• 作成課題 1
Qilinランサムウェアに関する記事から、「Qilinランサムウェアが韓国のMSP侵害を28の被害者に拡大」から「促す内容も含まれていました。」に至るまでの全文を、一字も変えずに引用せよ。
• 作成課題 2
Qilinランサムウェアに関する記事の「メトリクス」に並ぶ評価項目をすべて、それぞれの点数とともに挙げよ。

• 本文部分
2025-11-26

Qilinランサムウェアが韓国のMSP侵害を28の被害者に拡大

Qilinランサムウェアが韓国の金融セクターを標的にした供給連鎖攻撃を実施し、28の被害者からデータを盗み出しました。この攻撃は、北朝鮮に関連するアクターの関与が示唆されており、QilinはRansomware-as-a-Service(RaaS)モデルを採用しています。攻撃者は「Korean Leaks」と名付けたキャンペーンを通じて、1百万以上のファイルと2TBのデータを盗み出しました。攻撃は3つの波に分かれて行われ、特に金融市場への影響を強調するメッセージが使用されました。これにより、韓国のデータ保護法に基づく調査を促す内容も含まれていました。

メトリクス

このニュースのスケール度合い

7.0 /10

インパクト

8.0 /10

予想外またはユニーク度

7.5 /10

脅威に備える準備が必要な期間が時間的にどれだけ近いか

8.0 /10

このニュースで行動が起きる/起こすべき度合い

7.5 /10

主なポイント

  • Qilinランサムウェアは、韓国のMSPを侵害し、28の被害者からデータを盗み出しました。
  • 攻撃は「Korean Leaks」と名付けられ、金融市場への影響を強調するメッセージが使用されました。

社会的影響

  • ! この攻撃は、韓国の金融市場に対する信頼を損なう可能性があります。
  • ! データ漏洩による影響は、企業の評判や顧客の信頼にも及ぶことが懸念されています。

編集長の意見

Qilinランサムウェアの最近の攻撃は、サイバーセキュリティの脆弱性を浮き彫りにしています。特に、供給連鎖攻撃は、攻撃者が一つのMSPを侵害することで複数の企業に影響を及ぼすことができるため、非常に効果的です。このような攻撃は、特に金融セクターにおいて深刻な影響を及ぼす可能性があります。攻撃者が政治的なメッセージを強調することで、単なる金銭的利益を超えた目的を持っていることが示唆されています。これにより、企業はサイバー攻撃に対する防御策を強化する必要があります。具体的には、マルチファクター認証(MFA)の導入や、最小権限の原則(PoLP)の適用が重要です。また、重要なシステムやデータのセグメンテーションを行い、攻撃面を減少させることも求められます。今後、サイバーセキュリティの議論において、MSPやベンダーの脆弱性がより一層注目されることが予想されます。企業は、サプライチェーン全体のセキュリティを見直し、リスクを軽減するための対策を講じる必要があります。

• 保存データ
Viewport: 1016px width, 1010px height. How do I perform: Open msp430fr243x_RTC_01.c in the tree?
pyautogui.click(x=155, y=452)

• 完成解答 1
Qilinランサムウェアが韓国のMSP侵害を28の被害者に拡大

Qilinランサムウェアが韓国の金融セクターを標的にした供給連鎖攻撃を実施し、28の被害者からデータを盗み出しました。この攻撃は、北朝鮮に関連するアクターの関与が示唆されており、QilinはRansomware-as-a-Service(RaaS)モデルを採用しています。攻撃者は「Korean Leaks」と名付けたキャンペーンを通じて、1百万以上のファイルと2TBのデータを盗み出しました。攻撃は3つの波に分かれて行われ、特に金融市場への影響を強調するメッセージが使用されました。これにより、韓国のデータ保護法に基づく調査を促す内容も含まれていました。

• 完成解答 2
・このニュースのスケール度合い：7.0 /10
・インパクト：8.0 /10
・予想外またはユニーク度：7.5 /10
・脅威に備える準備が必要な期間が時間的にどれだけ近いか：8.0 /10
・このニュースで行動が起きる/起こすべき度合い：7.5 /10